Experimental characterization and modeling of cavitation in radial flow between two overlying plates with varying gaps
In the present study, we focus on characterizing and modelling cavitation physics in radial flow within a thin layer between two stationary plates. This geometry is relevant to aviation fuel pumps, where cavitation often leads to premature and unexpected material degradation and failure. In this geometry, the pressurized liquid flowing through a cylindrical feed nozzle is forced to turn ninety degrees and then move radially between two flat plates. The transition from axial to purely radial flow near the orifice results in extreme radial dilatation. If nuclei are present, this will lead to their rupture and the formation of cavitation bubbles. These bubbles form a cavitating cloud in the form of a disk surrounding the central inlet feed port, with a distinct boundary between the bubble cloud and liquid observed at the radial location of bubble collapse.
In our experimental effort, we quantified and compared cavitating disk behaviour for distilled water and dodecane (used as a surrogate for aviation fuel) across various gaps between the plates, ranging from 0.025 mm to 0.5 mm, and inlet-outlet pressure ratios in the range 4–11. By employing high-speed imaging alongside high-frequency and radial pressure measurements, we captured both the time-averaged and unsteady features of the disk-shaped cavitation cloud, specifically investigating the location of its abrupt radial collapse and the oscillatory behaviour of the cavity disk perimeter. In the seminar, a detailed discussion on the differences in radial cavitation behaviour between distilled water and dodecane will be presented.
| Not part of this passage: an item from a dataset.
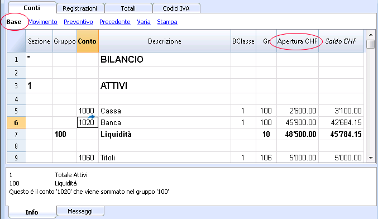Image resolution: width=378 pixels, height=219 pixels.
Task: Select the Cassa description cell
Action: [x=165, y=111]

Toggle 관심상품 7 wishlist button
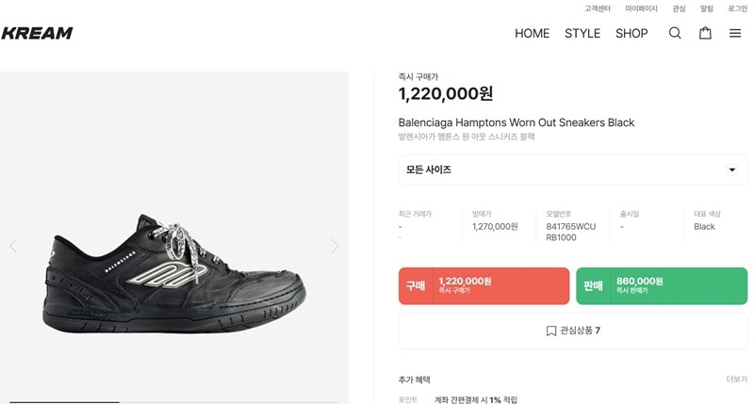coord(573,331)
In our modelling efforts, the spatial Rayleigh-Plesset equation was utilized to predict the abrupt radial collapse distance of the cavitation disk as a function of gap thickness between the plates. Additionally, we proposed a barotropic model for radial mean pressure profile prediction; this model showed good agreement when validated against experimental measurements across different gaps and inlet-outlet pressure ratios.